Francuz po zakończeniu kariery sportowej został ekspertem telewizji Sky Sports, z którą związany był od 2015 roku. W 2016 roku dołożył sobie kolejny obowiązek, rozpoczynając współpracę z reprezentacją Belgii. Objął funkcję asystenta głównego szkoleniowca.
Z Belgią wywalczył nawet trzecie miejsce na mistrzostwach świata w Rosji. Co ciekawe, w półfinale mundialu Belgowie rywalizowali z Francją (0:1), więc Thierry Henry, który podczas swojej kariery dwukrotnie zagrał w finale MŚ w barwach Trójkolorowych, tym razem stanął przeciwko swojej ojczyźnie (czytaj więcej TUTAJ).

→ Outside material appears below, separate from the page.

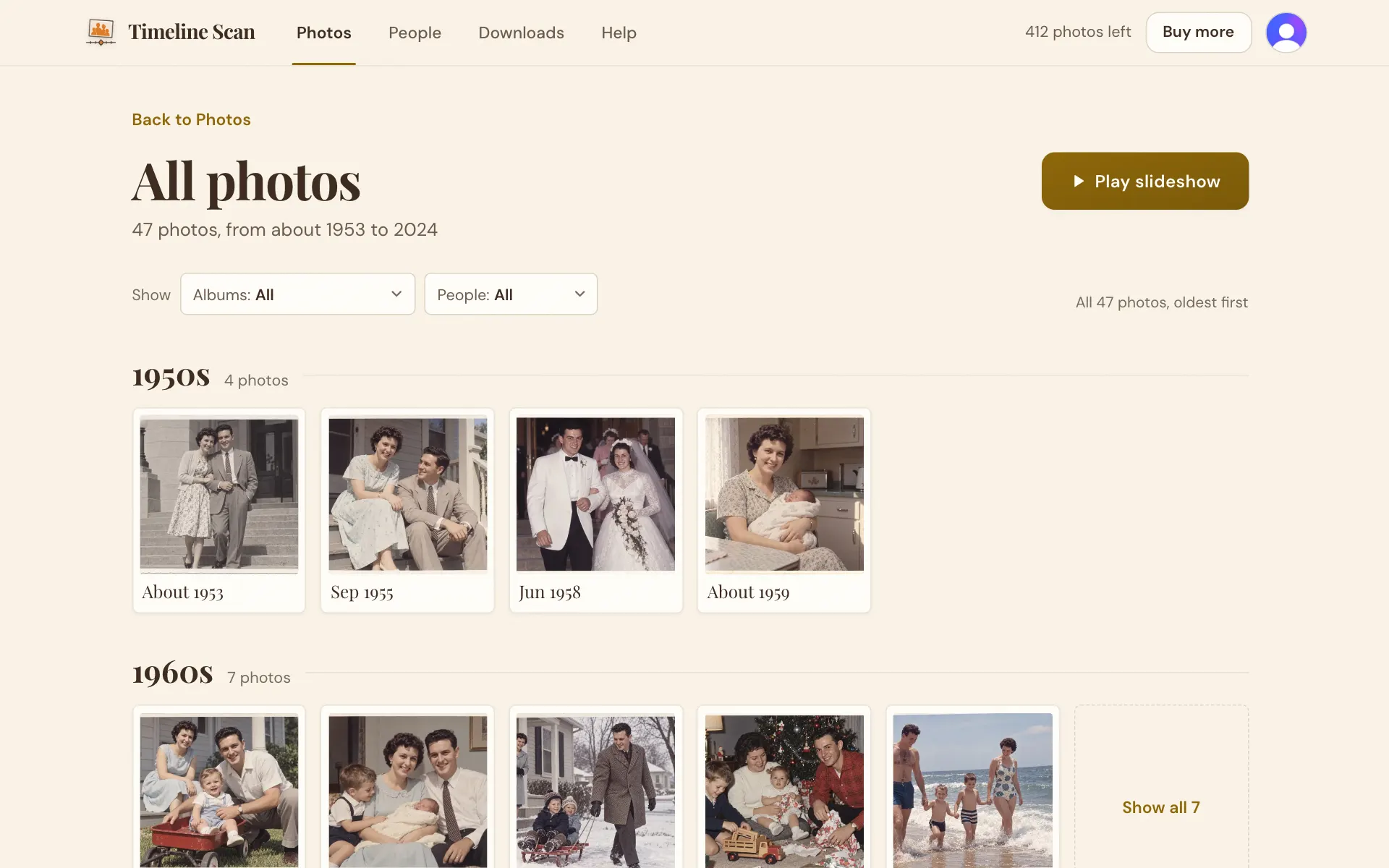Click the play triangle on slideshow button
This screenshot has width=1389, height=868.
tap(1078, 181)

Po zakończeniu mistrzostw świata, Henry zakończył także swoją współpracę z telewizją Sky Sports. Francuz rozwiązał kontrakt, na mocy którego na jego konto wpływały cztery miliony funtów rocznie. Umowa była ważna do 2019 roku.
Jak się okazuje, powodem jego decyzji jest chęć rozwoju jako menedżer. - Przez ostatnie cztery lata nabrałem wiele trenerskiego doświadczenia. Właśnie to doświadczenie sprawiło, że teraz jestem bardzo zdeterminowany, by spełnić moje ambicje i zostać piłkarskim menedżerem - stwierdził Henry.
Warto dodać, że były reprezentant Francji ma licencję UEFA Pro. Kilka miesięcy temu Henry otwarcie stwierdził, że chciałby przejąć menedżerskie stery w Arsenalu.
ZOBACZ WIDEO Mundial 2018. Deschamps zapanował nad kadrą. "Francuzi często mieli problem z przerośniętym ego"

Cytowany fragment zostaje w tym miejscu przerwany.